(DATA FOR THIS EXERCISE)

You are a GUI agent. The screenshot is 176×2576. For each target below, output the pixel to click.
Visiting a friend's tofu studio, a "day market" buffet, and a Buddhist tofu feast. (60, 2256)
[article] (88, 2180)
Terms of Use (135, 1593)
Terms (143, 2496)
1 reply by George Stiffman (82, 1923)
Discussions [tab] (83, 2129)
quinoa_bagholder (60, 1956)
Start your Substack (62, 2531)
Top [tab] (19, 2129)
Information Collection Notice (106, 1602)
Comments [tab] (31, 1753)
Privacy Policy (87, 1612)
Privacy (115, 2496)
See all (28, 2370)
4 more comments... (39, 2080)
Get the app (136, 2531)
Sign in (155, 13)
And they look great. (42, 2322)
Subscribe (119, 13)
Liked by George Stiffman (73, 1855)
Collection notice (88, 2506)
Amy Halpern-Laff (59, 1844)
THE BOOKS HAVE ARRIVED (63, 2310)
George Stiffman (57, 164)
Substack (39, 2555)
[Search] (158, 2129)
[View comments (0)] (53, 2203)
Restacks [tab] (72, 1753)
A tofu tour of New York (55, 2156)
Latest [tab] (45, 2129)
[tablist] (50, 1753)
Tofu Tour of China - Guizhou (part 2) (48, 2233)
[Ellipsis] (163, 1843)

(End DATA FOR THIS EXERCISE)
(DATA FOR THIS EXERCISE)

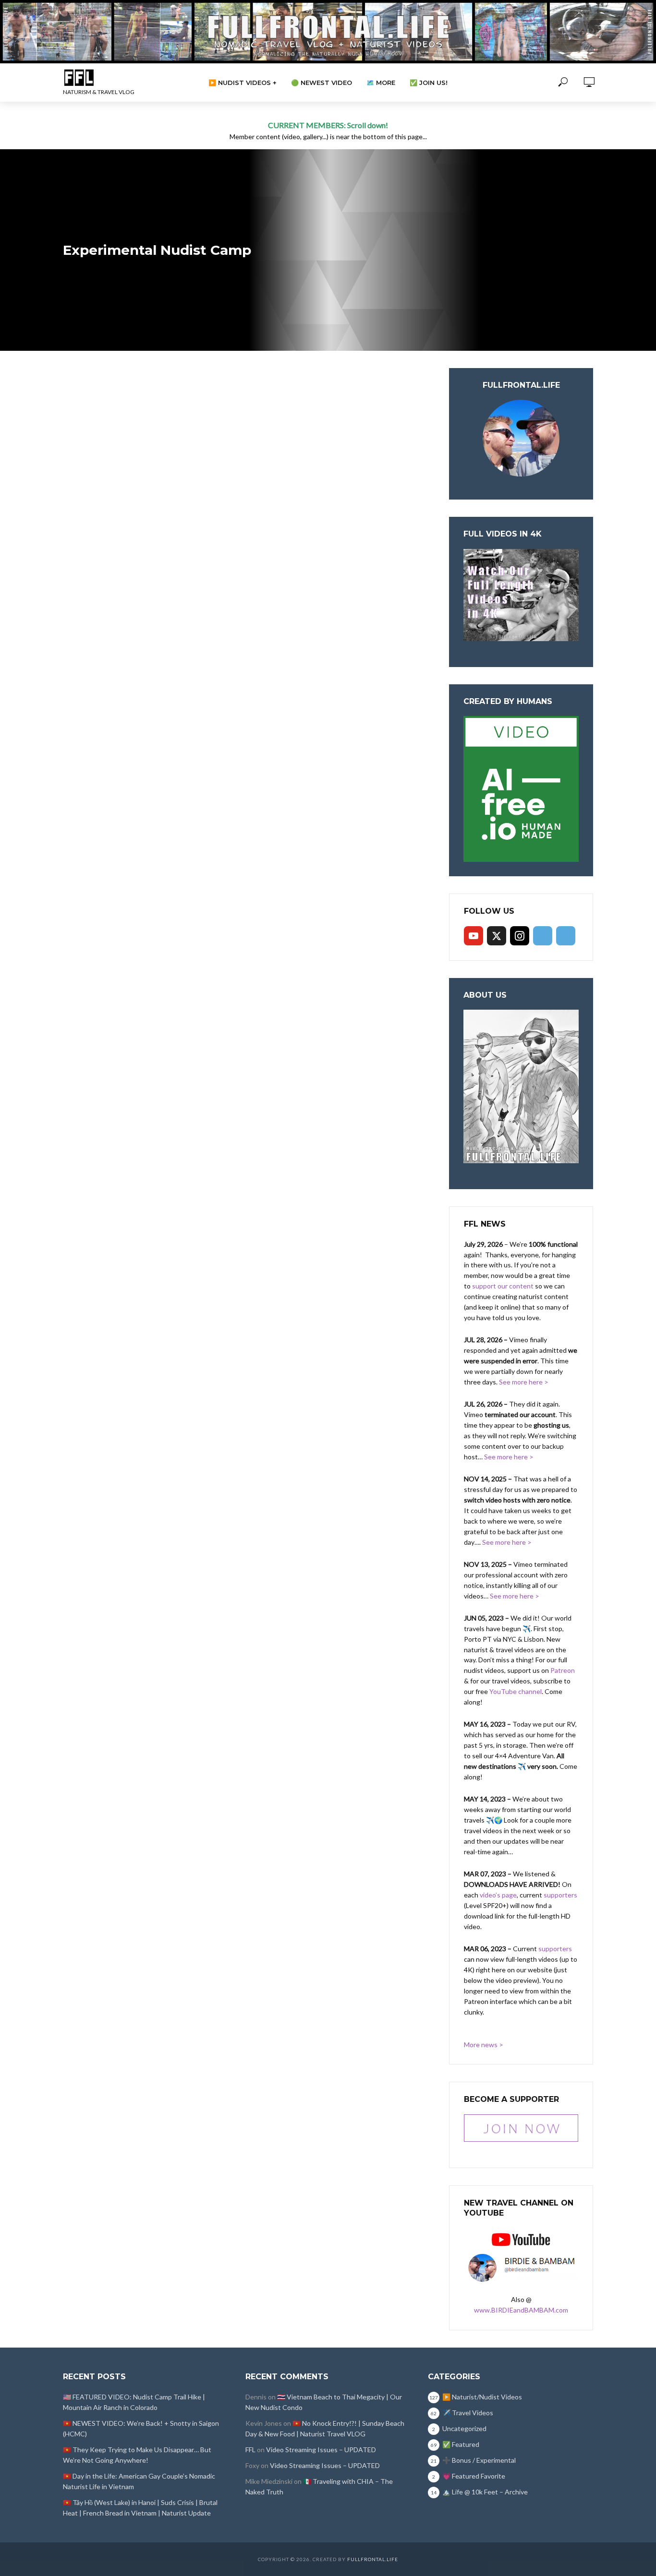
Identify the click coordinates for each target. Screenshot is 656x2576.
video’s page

(End DATA FOR THIS EXERCISE)
(DATA FOR THIS EXERCISE)

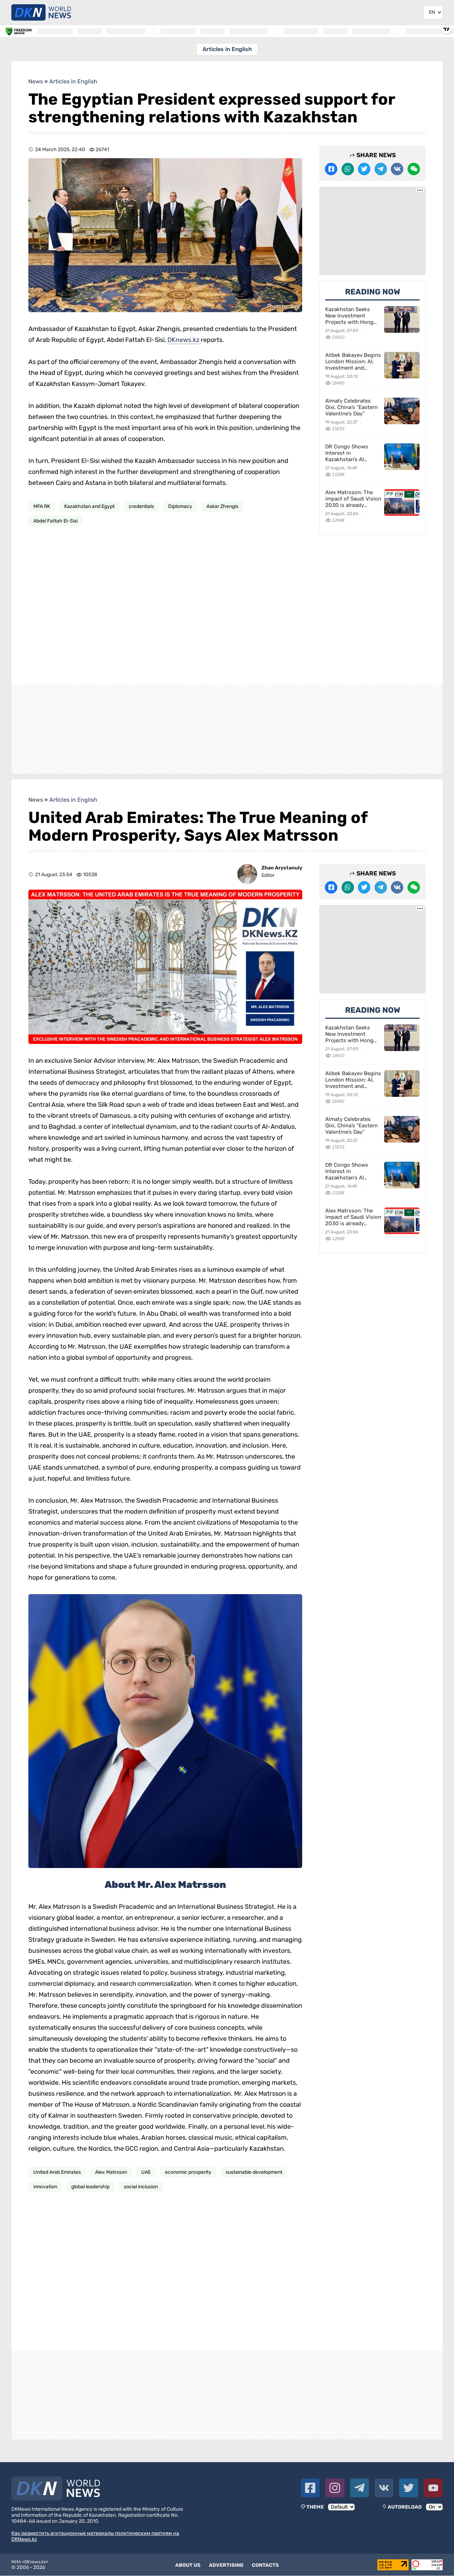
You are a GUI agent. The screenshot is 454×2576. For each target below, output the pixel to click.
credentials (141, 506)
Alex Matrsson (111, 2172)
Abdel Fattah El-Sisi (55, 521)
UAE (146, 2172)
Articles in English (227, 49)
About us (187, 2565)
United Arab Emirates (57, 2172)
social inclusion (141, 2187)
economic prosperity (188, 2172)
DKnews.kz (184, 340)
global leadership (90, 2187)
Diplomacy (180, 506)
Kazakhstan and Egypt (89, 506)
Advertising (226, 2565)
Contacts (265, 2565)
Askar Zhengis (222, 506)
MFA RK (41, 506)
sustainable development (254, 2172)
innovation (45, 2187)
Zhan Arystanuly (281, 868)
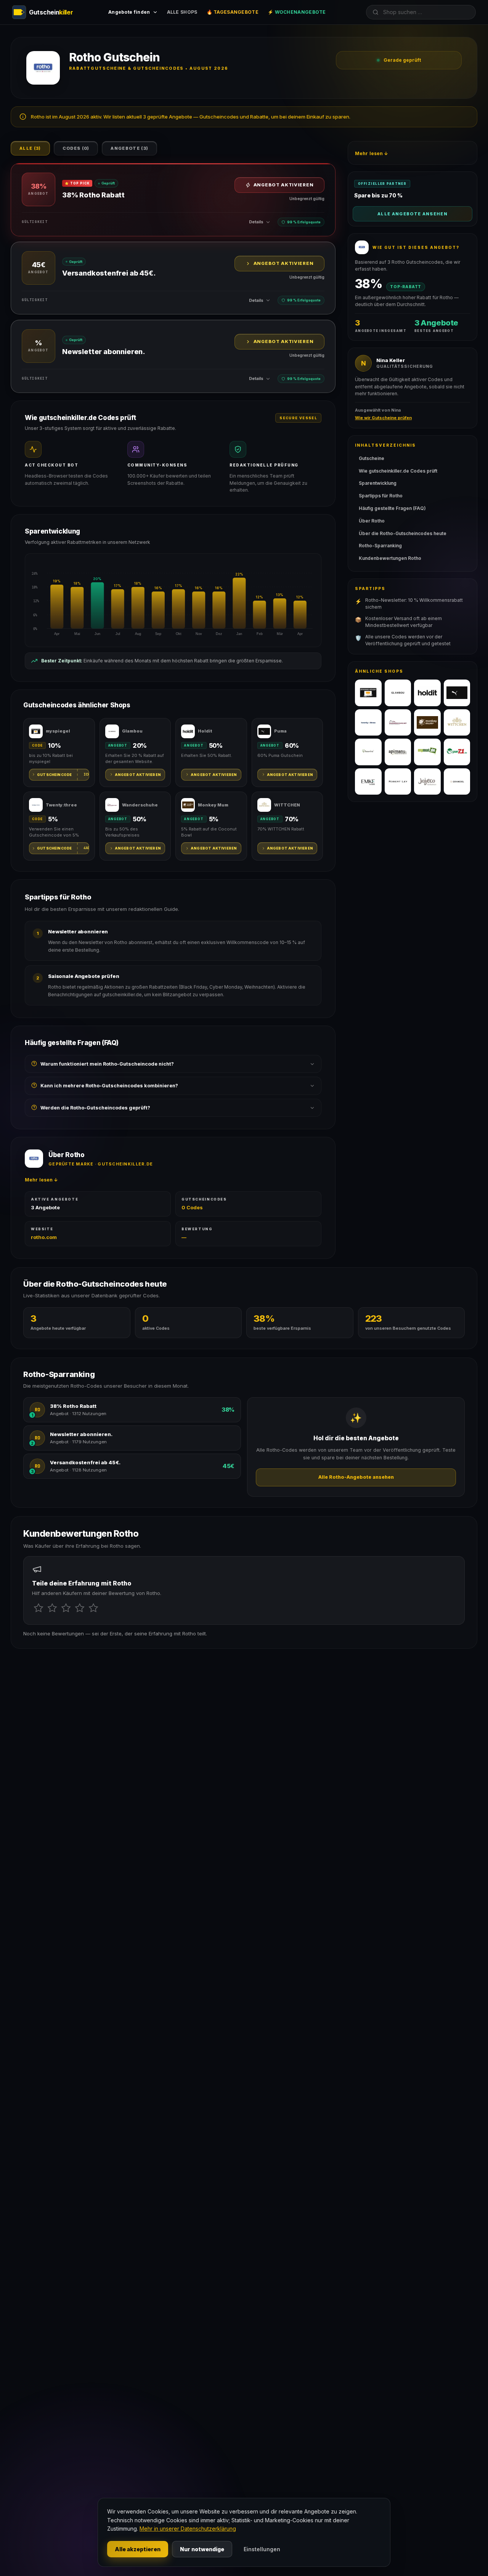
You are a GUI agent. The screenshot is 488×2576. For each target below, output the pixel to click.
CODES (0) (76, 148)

(End DATA FOR THIS EXERCISE)

YOUR INSTRUCTIONS: Extract from the listing above the lines between the line containing "Subscribe (119, 13)" and the line containing "[Ellipsis] (163, 1843)", keeping both of those lines. Output nothing else.

WRITTEN RESPONSE:
Subscribe (119, 13)
Liked by George Stiffman (73, 1855)
Collection notice (88, 2506)
Amy Halpern-Laff (59, 1844)
THE BOOKS HAVE ARRIVED (63, 2310)
George Stiffman (57, 164)
Substack (39, 2555)
[Search] (158, 2129)
[View comments (0)] (53, 2203)
Restacks [tab] (72, 1753)
A tofu tour of New York (55, 2156)
Latest [tab] (45, 2129)
[tablist] (50, 1753)
Tofu Tour of China - Guizhou (part 2) (48, 2233)
[Ellipsis] (163, 1843)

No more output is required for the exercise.